_Try it:_ Search the entries for lines that contain the word "note", and report each one found.

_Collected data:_
++++++

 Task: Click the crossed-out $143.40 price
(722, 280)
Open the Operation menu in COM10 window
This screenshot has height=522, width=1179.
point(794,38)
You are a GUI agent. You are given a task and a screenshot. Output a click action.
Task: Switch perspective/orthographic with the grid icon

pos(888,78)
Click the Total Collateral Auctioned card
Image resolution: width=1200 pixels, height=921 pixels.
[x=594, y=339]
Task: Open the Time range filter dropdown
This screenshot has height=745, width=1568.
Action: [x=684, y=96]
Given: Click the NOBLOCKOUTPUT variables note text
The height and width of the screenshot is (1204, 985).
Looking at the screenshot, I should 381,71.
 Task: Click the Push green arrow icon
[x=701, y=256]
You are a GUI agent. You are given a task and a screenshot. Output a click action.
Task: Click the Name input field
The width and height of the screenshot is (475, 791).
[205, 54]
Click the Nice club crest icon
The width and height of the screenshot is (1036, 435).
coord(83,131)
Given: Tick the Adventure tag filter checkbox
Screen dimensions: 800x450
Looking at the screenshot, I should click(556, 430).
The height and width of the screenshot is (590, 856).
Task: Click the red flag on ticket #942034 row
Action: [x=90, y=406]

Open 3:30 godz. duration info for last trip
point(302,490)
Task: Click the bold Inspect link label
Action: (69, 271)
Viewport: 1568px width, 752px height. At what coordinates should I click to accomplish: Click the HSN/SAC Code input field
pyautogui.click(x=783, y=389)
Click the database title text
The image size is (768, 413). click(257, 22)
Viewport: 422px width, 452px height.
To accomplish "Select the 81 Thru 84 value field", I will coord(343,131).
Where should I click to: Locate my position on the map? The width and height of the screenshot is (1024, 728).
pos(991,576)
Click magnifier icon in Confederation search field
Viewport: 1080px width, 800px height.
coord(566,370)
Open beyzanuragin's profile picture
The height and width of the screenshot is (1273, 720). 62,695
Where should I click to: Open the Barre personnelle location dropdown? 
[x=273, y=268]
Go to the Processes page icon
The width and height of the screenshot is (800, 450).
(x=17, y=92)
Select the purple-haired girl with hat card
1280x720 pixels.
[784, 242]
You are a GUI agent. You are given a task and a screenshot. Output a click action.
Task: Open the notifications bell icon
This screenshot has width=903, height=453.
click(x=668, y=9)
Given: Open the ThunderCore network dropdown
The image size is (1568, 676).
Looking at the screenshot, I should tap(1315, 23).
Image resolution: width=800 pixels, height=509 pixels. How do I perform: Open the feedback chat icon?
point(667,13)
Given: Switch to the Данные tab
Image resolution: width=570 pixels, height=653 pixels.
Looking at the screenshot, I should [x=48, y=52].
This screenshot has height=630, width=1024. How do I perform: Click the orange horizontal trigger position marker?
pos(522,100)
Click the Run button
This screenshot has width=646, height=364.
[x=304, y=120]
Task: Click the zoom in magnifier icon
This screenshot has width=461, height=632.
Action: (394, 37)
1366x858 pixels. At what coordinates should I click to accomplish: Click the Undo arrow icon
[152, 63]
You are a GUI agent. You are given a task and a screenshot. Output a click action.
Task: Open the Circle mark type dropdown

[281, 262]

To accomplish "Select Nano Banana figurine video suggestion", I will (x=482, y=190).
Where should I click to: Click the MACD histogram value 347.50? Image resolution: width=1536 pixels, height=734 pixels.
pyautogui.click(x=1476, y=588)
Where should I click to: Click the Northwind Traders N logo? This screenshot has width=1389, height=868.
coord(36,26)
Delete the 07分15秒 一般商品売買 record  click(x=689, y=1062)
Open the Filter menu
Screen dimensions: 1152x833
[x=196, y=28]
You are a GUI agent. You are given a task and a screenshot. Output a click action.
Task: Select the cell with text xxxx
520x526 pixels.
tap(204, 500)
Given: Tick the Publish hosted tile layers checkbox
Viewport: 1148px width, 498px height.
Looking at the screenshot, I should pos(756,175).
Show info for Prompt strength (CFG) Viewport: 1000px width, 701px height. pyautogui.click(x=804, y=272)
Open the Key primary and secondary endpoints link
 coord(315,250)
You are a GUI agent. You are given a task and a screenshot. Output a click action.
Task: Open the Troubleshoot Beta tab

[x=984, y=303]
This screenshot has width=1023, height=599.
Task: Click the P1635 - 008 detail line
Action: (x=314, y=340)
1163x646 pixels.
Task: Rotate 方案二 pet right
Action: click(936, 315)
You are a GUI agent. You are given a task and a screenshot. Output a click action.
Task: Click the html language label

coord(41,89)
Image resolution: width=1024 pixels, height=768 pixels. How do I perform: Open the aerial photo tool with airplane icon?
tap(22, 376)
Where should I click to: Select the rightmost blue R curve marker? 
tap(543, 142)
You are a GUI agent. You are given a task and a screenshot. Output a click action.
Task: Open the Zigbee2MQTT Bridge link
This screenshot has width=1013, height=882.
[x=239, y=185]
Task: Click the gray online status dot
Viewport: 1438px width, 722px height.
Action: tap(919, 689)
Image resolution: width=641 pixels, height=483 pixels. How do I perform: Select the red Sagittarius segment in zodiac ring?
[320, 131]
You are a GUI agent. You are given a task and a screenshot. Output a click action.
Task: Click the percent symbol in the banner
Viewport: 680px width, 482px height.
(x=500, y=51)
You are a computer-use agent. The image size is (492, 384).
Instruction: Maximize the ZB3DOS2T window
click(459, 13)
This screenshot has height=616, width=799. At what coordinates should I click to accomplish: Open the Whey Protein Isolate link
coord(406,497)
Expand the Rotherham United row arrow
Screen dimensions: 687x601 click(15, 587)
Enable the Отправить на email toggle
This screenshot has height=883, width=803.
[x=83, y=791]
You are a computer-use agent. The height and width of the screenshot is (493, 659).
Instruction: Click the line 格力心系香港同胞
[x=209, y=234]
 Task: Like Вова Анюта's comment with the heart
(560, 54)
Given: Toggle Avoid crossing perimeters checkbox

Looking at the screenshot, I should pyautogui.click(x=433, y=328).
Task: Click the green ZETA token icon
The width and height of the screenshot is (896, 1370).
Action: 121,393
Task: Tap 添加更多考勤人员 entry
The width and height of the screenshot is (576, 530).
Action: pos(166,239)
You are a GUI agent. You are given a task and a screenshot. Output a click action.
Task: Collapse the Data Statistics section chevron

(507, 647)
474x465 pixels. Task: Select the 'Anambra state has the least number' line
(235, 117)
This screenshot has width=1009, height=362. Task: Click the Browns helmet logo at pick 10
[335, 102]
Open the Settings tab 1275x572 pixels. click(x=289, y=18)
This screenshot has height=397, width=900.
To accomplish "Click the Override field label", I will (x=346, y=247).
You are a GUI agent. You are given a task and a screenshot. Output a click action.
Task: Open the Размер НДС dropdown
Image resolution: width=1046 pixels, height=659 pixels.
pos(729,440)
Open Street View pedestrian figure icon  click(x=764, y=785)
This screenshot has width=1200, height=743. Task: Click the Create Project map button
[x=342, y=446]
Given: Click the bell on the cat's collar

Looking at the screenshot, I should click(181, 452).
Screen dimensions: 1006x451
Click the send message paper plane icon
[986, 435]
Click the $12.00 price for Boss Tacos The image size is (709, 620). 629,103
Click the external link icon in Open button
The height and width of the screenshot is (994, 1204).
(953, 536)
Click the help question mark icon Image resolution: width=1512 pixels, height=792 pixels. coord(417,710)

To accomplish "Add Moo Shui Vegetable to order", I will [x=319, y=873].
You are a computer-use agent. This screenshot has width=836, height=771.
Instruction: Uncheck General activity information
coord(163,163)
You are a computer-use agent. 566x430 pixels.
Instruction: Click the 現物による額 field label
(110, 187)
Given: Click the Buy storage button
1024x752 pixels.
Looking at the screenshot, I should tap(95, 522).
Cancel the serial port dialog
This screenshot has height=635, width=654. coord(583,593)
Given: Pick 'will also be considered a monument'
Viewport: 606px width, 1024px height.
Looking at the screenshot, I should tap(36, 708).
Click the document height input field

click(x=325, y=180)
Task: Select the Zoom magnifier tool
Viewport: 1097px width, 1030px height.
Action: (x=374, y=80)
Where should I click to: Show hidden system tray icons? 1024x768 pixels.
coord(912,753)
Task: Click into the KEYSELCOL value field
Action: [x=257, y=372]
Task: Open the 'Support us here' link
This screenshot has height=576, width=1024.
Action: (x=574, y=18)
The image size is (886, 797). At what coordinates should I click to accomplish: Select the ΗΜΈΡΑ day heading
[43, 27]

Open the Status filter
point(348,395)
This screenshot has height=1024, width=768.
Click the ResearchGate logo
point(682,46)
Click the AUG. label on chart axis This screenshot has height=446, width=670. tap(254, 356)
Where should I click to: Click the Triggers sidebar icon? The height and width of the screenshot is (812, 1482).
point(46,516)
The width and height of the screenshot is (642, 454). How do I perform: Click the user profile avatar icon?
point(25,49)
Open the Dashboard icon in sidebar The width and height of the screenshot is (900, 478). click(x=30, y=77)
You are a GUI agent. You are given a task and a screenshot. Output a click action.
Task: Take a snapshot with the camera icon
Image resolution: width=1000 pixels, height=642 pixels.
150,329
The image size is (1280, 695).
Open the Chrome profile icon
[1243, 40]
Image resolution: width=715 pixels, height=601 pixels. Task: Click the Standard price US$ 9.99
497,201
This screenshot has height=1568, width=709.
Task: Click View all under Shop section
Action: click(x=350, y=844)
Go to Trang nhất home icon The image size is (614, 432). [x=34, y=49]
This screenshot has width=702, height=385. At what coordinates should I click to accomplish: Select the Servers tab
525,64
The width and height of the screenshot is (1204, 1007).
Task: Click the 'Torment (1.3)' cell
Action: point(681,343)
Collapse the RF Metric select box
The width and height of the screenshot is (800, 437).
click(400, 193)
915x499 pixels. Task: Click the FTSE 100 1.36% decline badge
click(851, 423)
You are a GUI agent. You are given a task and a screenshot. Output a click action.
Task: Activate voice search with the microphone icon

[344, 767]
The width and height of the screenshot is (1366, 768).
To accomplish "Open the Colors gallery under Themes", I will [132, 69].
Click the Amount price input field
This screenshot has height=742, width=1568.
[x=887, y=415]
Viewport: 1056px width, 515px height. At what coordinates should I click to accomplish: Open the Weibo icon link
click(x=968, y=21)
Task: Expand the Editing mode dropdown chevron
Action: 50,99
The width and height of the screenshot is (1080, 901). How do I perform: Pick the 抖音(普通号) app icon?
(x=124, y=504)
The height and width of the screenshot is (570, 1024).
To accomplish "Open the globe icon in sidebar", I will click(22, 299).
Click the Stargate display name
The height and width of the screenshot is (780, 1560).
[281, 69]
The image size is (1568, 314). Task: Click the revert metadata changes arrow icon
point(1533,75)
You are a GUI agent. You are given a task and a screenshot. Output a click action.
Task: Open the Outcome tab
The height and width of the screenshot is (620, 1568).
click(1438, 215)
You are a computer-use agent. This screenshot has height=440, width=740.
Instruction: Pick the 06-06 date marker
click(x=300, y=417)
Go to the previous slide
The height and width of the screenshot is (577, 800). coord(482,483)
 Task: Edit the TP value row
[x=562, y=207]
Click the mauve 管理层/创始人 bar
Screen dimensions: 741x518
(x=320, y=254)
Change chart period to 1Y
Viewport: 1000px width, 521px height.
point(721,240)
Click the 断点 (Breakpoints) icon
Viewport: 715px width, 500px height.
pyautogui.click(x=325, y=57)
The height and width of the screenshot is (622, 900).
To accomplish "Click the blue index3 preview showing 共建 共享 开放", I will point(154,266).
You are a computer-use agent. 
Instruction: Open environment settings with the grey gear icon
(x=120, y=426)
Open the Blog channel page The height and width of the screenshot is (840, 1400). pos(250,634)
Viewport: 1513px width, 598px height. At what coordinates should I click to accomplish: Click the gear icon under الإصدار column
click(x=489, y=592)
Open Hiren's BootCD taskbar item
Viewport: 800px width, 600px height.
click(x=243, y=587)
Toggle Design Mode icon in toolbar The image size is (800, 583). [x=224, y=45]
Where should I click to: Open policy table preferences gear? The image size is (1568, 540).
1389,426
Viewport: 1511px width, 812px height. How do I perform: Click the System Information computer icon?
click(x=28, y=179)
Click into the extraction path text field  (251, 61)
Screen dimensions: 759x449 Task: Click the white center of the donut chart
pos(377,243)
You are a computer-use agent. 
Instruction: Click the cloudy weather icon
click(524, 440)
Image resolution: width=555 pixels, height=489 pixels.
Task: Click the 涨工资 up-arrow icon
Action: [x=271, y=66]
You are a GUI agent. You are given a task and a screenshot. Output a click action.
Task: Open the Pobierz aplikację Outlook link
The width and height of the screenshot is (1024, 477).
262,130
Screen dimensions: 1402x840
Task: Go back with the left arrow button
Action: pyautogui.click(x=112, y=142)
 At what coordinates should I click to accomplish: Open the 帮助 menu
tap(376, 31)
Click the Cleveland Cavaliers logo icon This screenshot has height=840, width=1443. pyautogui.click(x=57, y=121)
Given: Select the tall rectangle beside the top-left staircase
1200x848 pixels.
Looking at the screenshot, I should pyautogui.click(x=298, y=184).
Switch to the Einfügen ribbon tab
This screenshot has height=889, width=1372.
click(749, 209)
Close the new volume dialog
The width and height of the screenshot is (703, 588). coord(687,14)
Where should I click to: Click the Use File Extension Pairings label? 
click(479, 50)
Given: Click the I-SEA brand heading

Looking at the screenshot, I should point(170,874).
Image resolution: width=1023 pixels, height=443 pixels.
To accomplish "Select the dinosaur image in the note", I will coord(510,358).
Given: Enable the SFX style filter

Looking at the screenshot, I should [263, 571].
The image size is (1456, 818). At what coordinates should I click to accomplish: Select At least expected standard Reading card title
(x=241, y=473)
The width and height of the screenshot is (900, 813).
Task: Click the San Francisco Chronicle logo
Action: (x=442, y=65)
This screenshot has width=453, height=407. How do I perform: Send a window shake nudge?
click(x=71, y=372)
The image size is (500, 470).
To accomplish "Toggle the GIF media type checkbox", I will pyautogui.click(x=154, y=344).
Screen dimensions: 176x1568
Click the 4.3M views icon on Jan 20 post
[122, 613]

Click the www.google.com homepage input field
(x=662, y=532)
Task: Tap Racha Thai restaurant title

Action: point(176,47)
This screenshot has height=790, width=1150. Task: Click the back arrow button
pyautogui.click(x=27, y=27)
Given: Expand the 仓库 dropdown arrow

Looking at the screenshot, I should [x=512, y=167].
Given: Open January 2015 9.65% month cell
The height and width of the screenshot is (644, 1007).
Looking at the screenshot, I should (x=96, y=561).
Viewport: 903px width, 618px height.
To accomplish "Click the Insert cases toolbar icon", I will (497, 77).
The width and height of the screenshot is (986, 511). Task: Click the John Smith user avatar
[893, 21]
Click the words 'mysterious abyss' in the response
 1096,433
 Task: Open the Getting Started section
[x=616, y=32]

++++++

_Answer:_
Given: Click the NOBLOCKOUTPUT variables note text
To accomplish "Select the dinosaur image in the note", I will coord(510,358).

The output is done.